The Immigration Economic Engine: Why Closing Borders is Triggering Massive Labor Shortages
This spring, if you pass any unfinished apartment complex in Phoenix or Houston, you’ll see the same thing: more idle equipment, fewer hard hats, and a project manager on the phone looking for someone who can hang drywall by Friday. Thousands of times around the nation, this little scene conveys a message that the political speeches do not.
The immigration debate has been framed as a matter of justice, security, or culture for almost ten years. The tedious, ledger-book portion of it—the economic portion—was moved to the bottom of the page. However, the ledger has caught up. Employers in the food service, construction, elder care, and agriculture sectors in particular feel that something fundamental changed when the borders tightened, and now the bills are coming in.
| The Immigration Economic Engine — At a Glance | |
|---|---|
| Topic | Labor markets and migration policy |
| Estimated U.S. immigrant shortfall since 2020 | ~2 million working-age people |
| Of those, college-educated | Roughly 950,000 |
| Sectors most affected | Construction, agriculture, healthcare, hospitality, food service |
| Historical parallel | The 1920s immigration quotas reduced inflows by over 80% |
| Wage effect of past restrictions | Wages fell, not rose, in most exposed labor markets |
| Foreign-born share of U.S. labor force (recent) | About 18% |
| Job openings in food/hospitality (peak) | Above the rate predicted by foreign-worker dependence |
| Sources tracking labor data | U.S. Bureau of Labor Statistics, Census Bureau, NBER |
| Active policy debates | Skilled-worker visas, asylum reform, agricultural guest workers |
Even if you account for some measurement error, the numbers are startling. In comparison to the pre-pandemic trend, UC Davis researchers calculated that by the end of 2021, the US was short about two million working-age immigrants. Approximately 950,000 of them would have attended college. That gap is not marginal. It is comparable to a whole mid-sized city’s workforce disappearing in silence. Additionally, even though the headlines changed, the gap largely remained unchanged.
The long memory of economists who study this stuff is quite helpful. Policymakers rarely discuss the closest historical parallel, the quota laws of the 1920s. Immigration to the United States decreased by over 80% after Congress closed the door on migration from Southern and Eastern Europe. The expectation was that native-born workers’ wages would increase. They didn’t. Wages actually decreased in the labor markets most affected by the cuts, according to a team of economic historians led by Ran Abramitzky of Stanford. Farms automated more quickly than anticipated. The low-wage jobs did not disappear as cities shifted to higher-skilled manufacturing; instead, they were filled by internal migrants from poorer areas and by Mexican migrants whose quota had not been met, sometimes driving wages even lower. There are more unintended consequences than intended ones.

Even though the industries have changed, it’s difficult to avoid seeing remnants of that today. Rural counties’ hospitals are unable to staff night shifts. In Wisconsin, dairy farmers openly discuss how the math isn’t working. Mid-sized city restaurant owners no longer pretend that the closures are only temporary. The most recent labor data consistently demonstrates the same pattern: industries with the most persistent job openings today are those that relied most heavily on foreign-born workers in 2019. Retirement makes up a portion of that. A portion of it is workers negotiating for better hours by taking advantage of the tighter market. However, a significant portion—possibly the biggest portion—is simply fewer people showing up.
Europe is grappling with a different manifestation of the same paradox. While the EU as a whole tightens its asylum regulations, Germany has been hiring nurses from Ghana, Brazil, and the Philippines. It is deemed incoherent by critics. It is referred to as selective by defenders. In any case, it implies that the political discourse and the labor reality are no longer cohesive.

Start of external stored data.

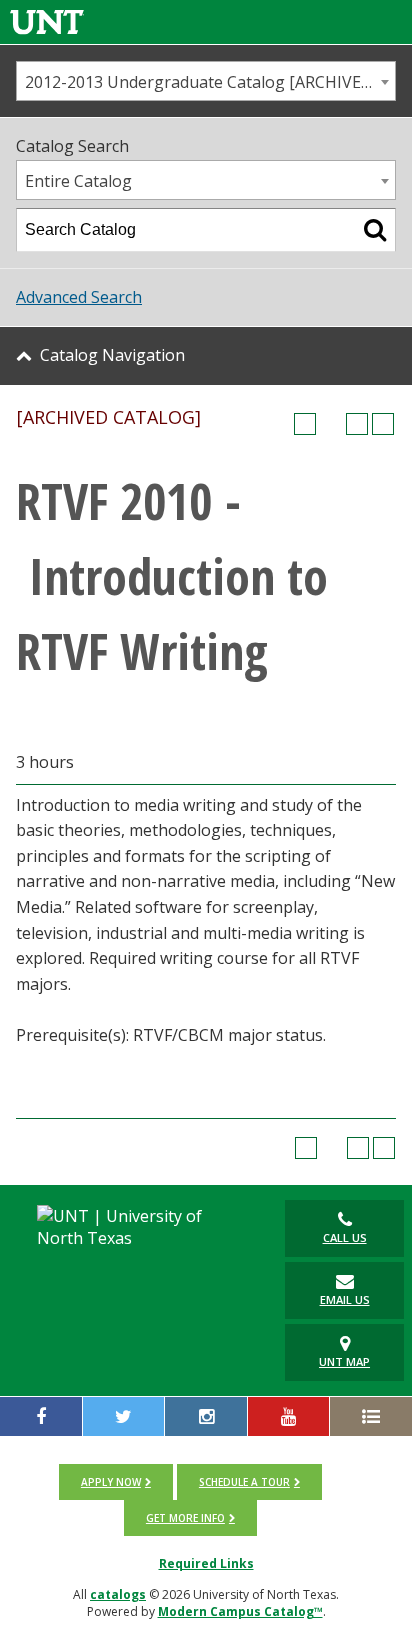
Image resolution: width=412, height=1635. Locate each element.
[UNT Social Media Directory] (371, 1416)
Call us (345, 1237)
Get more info (185, 1518)
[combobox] (206, 81)
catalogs (118, 1594)
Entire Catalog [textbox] (78, 181)
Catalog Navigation (112, 355)
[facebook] (41, 1416)
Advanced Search (79, 297)
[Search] (375, 230)
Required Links (206, 1563)
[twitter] (124, 1416)
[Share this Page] (331, 424)
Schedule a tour (244, 1482)
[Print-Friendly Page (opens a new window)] (357, 424)
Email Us (345, 1299)
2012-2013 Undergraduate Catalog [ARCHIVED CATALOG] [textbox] (210, 82)
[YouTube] (289, 1416)
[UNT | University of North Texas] (136, 1227)
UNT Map (344, 1361)
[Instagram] (206, 1416)
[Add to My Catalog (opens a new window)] (305, 424)
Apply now (111, 1482)
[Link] (47, 21)
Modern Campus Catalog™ (240, 1611)
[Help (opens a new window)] (383, 424)
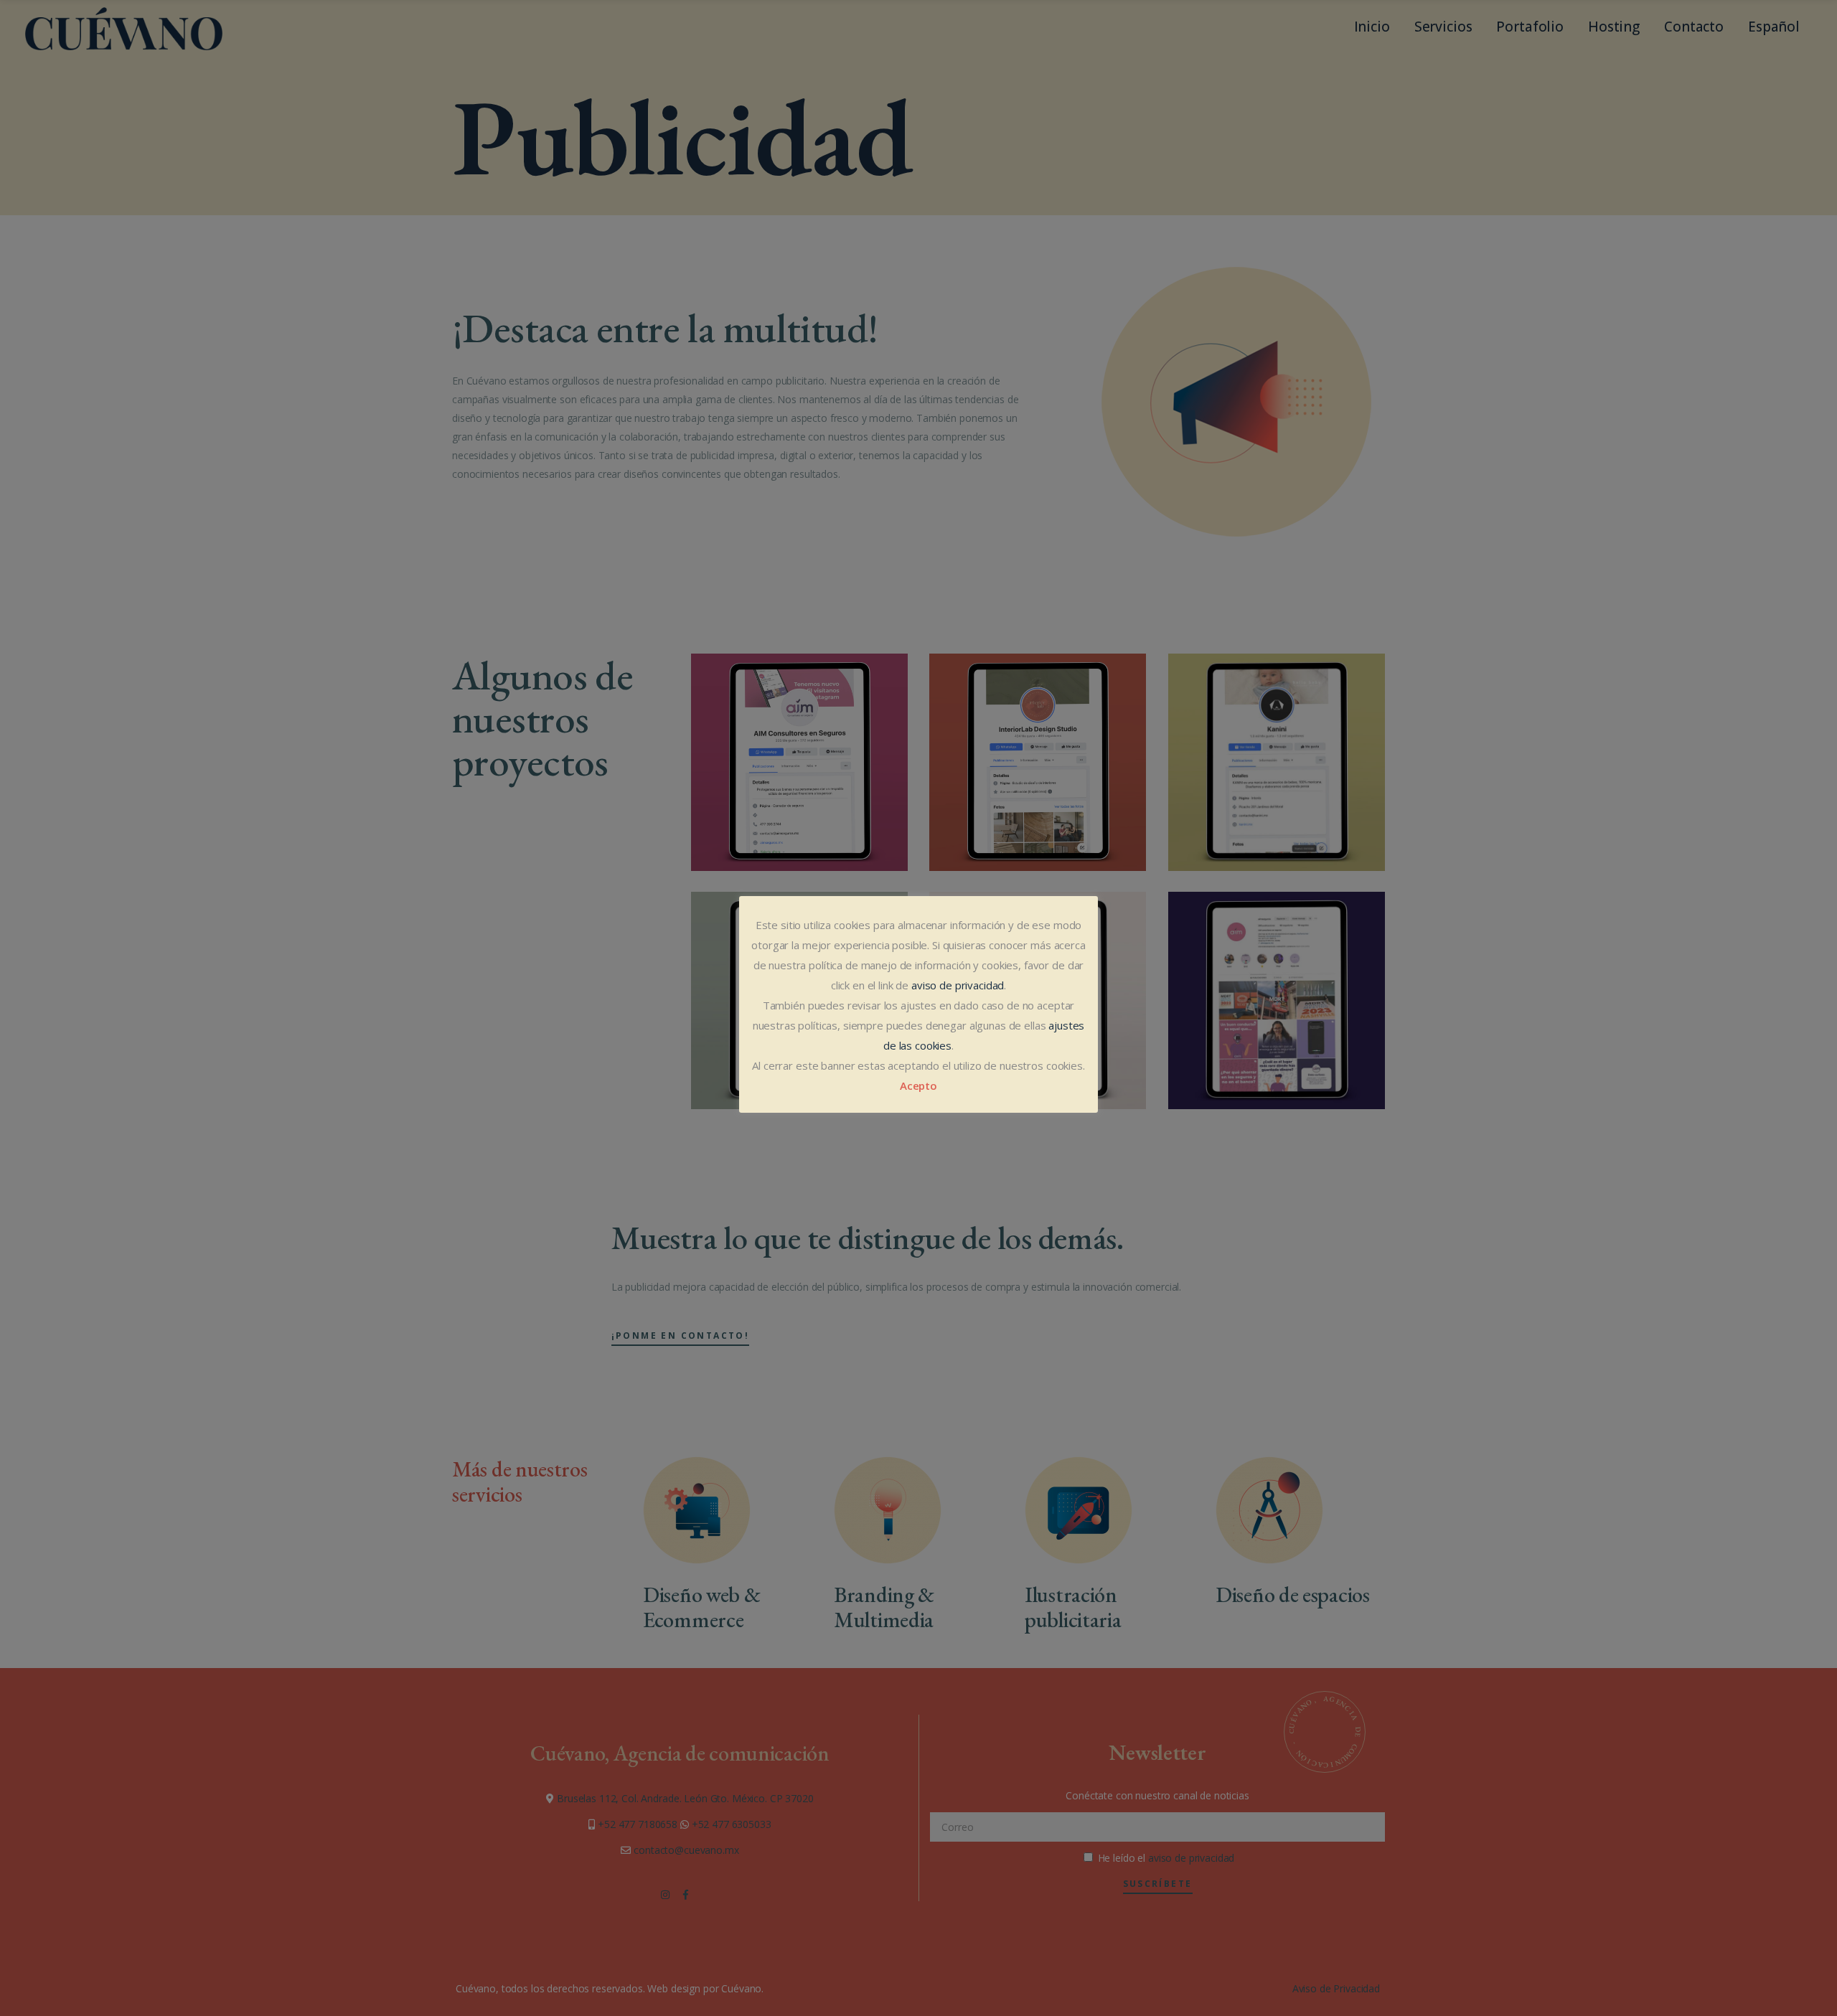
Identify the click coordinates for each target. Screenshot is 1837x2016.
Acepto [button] (918, 1085)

Investors appear to think that, as it did a century ago, the labor shortage will continue to push businesses toward automation. Robotic milking parlors, self-checkout at fast food restaurants, and AI-driven scheduling in warehouses are examples of this already. However, at least not yet, machines don’t pick strawberries, frame houses, or replace bedpans on a large scale. Furthermore, if a nation needs workers but refuses to allow them in, where does it expect them to come from? This is a forward-looking question that no one is quite sure how to respond to.
It’s easy to feel that the immigration debate has been debating the wrong issue for a long time as you watch this develop. The rhetoric has no bearing on the economy. Whether or not the shift is covered is important.